In seguito posizionatevi supini, ripetendo il medesimo procedimento di palpazione dei seni.

Il cancro al seno provoca dolore?

Il tumore al seno tendenzialmente non provoca dolore. Si stima che solamente 1 donna ogni 200 abbia questo sintomo del cancro al seno allo stadio iniziale. Stando ad uno studio riportato dall’AIRC in cui sono state prese in esame mille donne con dolore al seno, solo lo 0,4% riportava un cancro al seno maligno, nel 12,3% dei casi le donne avevano lesioni di natura benigna, mentre nei restanti soggetti il dolore era causato da sbalzi ormonali fisiologici.

Il cancro al seno provoca sintomi cutanei?

Uno dei sintomi del cancro al seno è l’alterazione della pelle. Fra i possibili segnali di tumore al seno ci sono alcune anomalie del tessuto cutaneo nella zona del seno come:

  1. Rientranze della pelle, che creano l’effetto buccia d’arancia.
  2. Lesioni ed eczemi simili a dermatiti e secrezioni da un capezzolo.
  3. Ingrossamento visibile dei linfonodi ascellari.Il modo migliore per individuare questi sintomi del tumore al seno è l’osservazione scrupolosa del proprio corpo. Prendersi il giusto tempo per curarsi di sé può cambiarti la vita in positivo, ritagliarti lo spazio per pensare a te e al tuo corpo ti aiuterà nella diagnosi precoce di moltissime malattie.

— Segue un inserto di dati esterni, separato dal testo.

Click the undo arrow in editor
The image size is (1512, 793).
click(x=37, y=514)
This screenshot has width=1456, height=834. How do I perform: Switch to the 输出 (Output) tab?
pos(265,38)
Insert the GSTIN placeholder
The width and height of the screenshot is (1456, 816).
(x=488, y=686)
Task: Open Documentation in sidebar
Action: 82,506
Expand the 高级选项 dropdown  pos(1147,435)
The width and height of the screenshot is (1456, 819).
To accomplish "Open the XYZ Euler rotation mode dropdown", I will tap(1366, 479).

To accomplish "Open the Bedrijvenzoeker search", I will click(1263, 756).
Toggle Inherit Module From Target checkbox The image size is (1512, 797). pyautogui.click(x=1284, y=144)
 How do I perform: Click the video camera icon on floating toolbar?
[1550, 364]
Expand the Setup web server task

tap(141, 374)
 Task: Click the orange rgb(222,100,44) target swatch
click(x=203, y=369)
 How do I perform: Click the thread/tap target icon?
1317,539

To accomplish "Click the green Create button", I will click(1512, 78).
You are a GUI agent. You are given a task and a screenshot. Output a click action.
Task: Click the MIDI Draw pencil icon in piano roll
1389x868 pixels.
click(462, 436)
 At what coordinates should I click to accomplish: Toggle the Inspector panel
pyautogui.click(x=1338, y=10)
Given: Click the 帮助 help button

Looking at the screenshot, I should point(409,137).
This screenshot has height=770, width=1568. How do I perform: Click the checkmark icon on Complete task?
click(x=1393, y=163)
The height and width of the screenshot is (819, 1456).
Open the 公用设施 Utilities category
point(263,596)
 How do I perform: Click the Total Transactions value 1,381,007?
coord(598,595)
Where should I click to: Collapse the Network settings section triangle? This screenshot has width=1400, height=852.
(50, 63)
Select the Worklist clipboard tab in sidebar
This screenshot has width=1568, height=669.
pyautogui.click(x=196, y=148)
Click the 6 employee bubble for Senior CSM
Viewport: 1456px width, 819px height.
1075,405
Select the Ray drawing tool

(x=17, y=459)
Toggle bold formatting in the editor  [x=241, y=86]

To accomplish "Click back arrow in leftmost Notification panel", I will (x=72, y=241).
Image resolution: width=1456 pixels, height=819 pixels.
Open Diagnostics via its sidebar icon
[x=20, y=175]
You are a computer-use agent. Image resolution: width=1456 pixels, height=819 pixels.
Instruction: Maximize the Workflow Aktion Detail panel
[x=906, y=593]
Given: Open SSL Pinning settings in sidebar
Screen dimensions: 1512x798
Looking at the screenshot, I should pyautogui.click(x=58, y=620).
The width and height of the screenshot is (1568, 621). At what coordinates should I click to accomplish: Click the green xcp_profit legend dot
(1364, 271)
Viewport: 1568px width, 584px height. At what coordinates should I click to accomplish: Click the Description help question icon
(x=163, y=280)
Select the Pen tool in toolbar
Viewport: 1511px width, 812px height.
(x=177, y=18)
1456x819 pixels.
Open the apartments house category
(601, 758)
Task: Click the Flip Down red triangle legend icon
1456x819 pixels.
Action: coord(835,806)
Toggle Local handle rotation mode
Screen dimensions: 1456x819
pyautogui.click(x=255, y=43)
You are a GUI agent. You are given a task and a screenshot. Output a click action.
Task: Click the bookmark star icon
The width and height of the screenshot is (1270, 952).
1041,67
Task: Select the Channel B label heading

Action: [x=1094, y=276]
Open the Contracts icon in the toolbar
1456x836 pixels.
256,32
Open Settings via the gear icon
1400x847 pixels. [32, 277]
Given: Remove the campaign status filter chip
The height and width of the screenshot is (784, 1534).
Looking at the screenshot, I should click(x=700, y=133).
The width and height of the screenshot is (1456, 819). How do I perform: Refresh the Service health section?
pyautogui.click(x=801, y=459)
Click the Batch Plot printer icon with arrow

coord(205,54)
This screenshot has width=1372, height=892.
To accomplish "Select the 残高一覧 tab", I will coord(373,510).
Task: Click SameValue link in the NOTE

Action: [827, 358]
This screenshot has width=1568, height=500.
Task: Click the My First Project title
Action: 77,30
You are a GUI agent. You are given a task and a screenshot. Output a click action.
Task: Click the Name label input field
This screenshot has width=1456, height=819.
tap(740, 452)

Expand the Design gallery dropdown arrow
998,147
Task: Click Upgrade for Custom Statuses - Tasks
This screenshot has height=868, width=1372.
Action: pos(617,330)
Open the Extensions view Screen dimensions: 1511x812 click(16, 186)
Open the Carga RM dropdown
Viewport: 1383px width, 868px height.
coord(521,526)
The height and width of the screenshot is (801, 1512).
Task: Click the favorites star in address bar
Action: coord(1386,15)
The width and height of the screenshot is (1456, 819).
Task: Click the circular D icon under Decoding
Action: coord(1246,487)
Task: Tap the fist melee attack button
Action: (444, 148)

Percentuali di sopravvivenza del tumore al seno

Ci sono buone notizie: le percentuali di sopravvivenza del cancro al seno sono in continuo aumento! Secondo il rapporto annuale di AIOM e AIRTUM nonostante il tumore alla mammella sia fra i cinque tumori più numerosi, in Italia le percentuali di guarigione dal tumore al seno sono aumentate dal 6% all’87% negli ultimi 15 anni. Nel Bel Paese circa il 90% delle donne sono vive dopo una diagnosi di cancro al seno, una vera vittoria nella nostra battaglia.